Volume 769: debated on Monday 14 March 2016

Motion to Consider

Moved by

That the Grand Committee do consider the Financial Services and Markets Act 2000 (Regulated Activities) (Amendment) Order 2016.

My Lords, with the permission of the Committee I will henceforth refer to the Financial Services and Markets Act 2000 (Regulated Activities) (Amendment) Order 2016 as “the order”. The order under consideration today makes changes to the respective regulatory frameworks for mortgages and peer-to-peer lending. I will begin by talking about the provisions that relate to the regulatory framework for mortgages before discussing the provisions relating to peer-to-peer lending.

In March 2015, Parliament approved the Mortgage Credit Directive Order, which ensures that the UK implements the EU mortgage credit directive on time and with a limited impact on the UK mortgage market. The Mortgage Credit Directive Order 2015 is due to come into effect on 21 March this year. Since that order was made, the Government have been monitoring the progress of the mortgage industry towards implementation. During the course of this ongoing monitoring, it came to light that there were some areas where the Mortgage Credit Directive Order did not achieve what was intended or where it could be improved on. The Government acted quickly and laid a statutory instrument, which was made in November 2015. This made a small number of amendments to the scope of regulation to ensure that the regulatory framework continued to operate as intended.
———
**Tasks to carry out**
• a. In the parliamentary debate excerpt, how would the sentence "The Mortgage Credit Directive Order 2015 is due to come into effect on 21 March this year." read in Spanish?
• b. Update the parliamentary debate excerpt by giving everything from "Motion to Consider" down to "(Amendment) Order 2016." again, with "Grand Committee" replaced by "Select Committee".
• c. Does the parliamentary debate excerpt agree with each of these statements? (i) Parliament approved the Mortgage Credit Directive Order in March 2015. (ii) The statutory instrument laid by the Government was made in January 2016. (iii) The speaker intends to discuss peer-to-peer lending before turning to mortgages. Answer yes or no for each, quoting the words of the excerpt that decide it.
———
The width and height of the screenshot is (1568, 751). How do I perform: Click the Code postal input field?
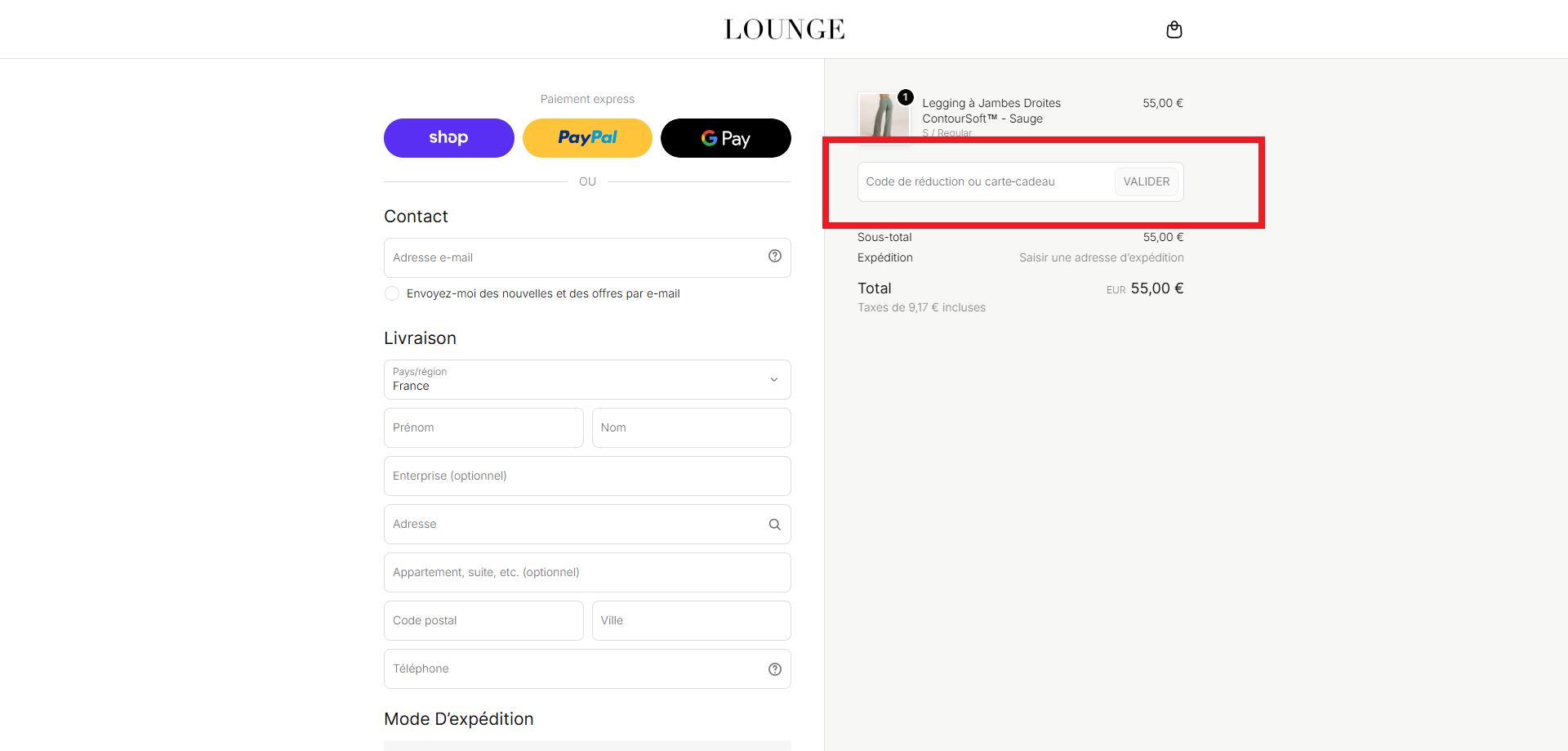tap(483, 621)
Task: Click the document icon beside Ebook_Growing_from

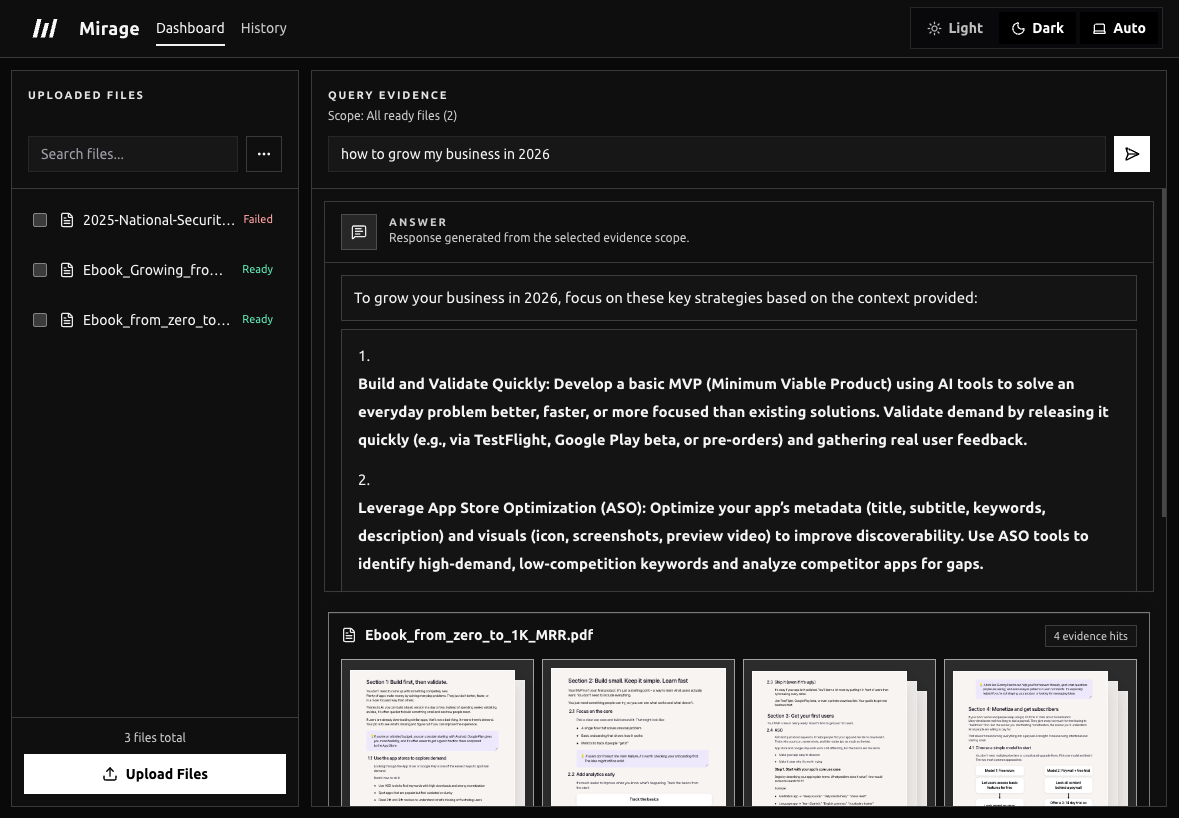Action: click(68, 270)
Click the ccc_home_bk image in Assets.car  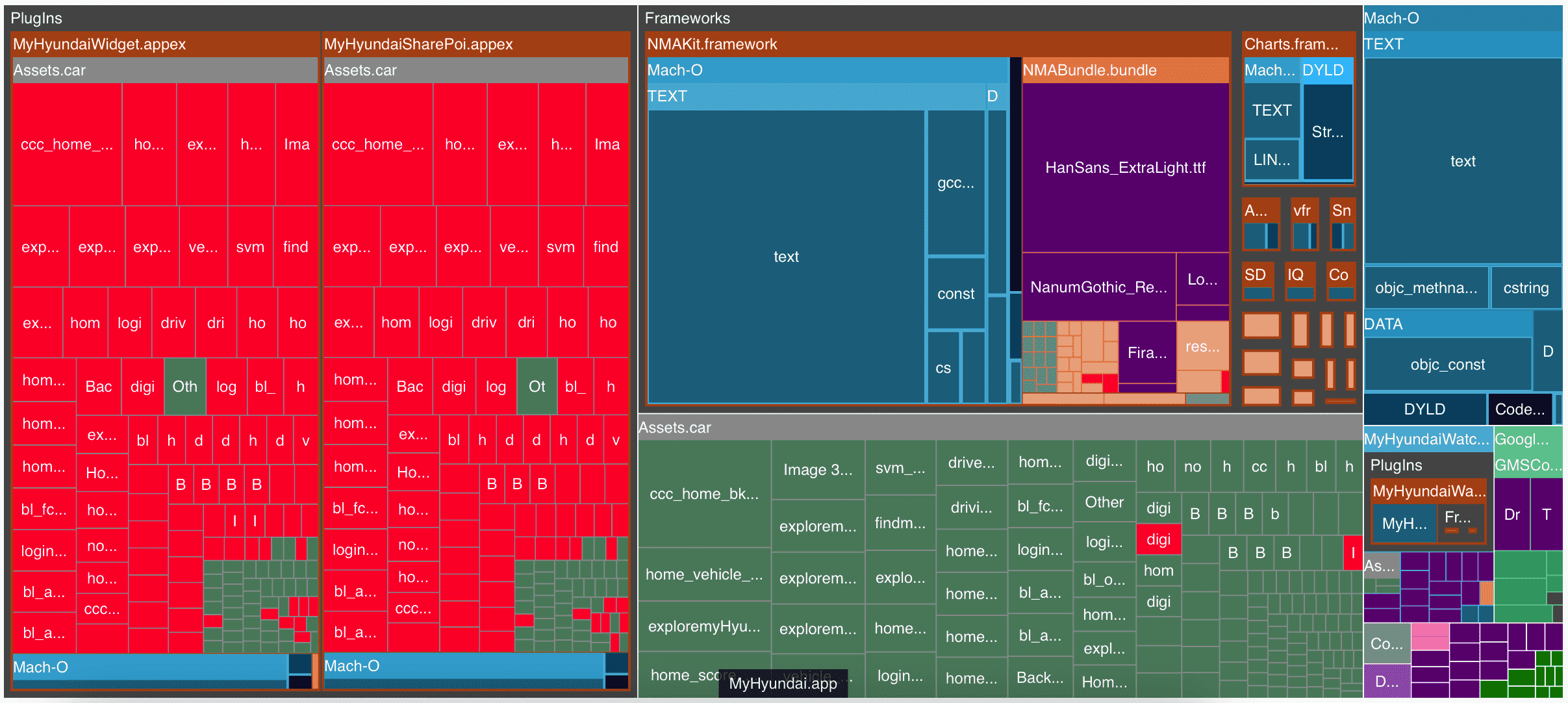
———
**Full solutions**
• a. La Orden de la Directiva de Crédito Hipotecario de 2015 entrará en vigor el 21 de marzo de este año.

• b.
Motion to Consider

Moved by

That the Select Committee do consider the Financial Services and Markets Act 2000 (Regulated Activities) (Amendment) Order 2016.

• c.
(i) Yes: "In March 2015, Parliament approved the Mortgage Credit Directive Order"
(ii) No: "which was made in November 2015"
(iii) No: "I will begin by talking about the provisions that relate to the regulatory framework for mortgages before discussing the provisions relating to peer-to-peer lending"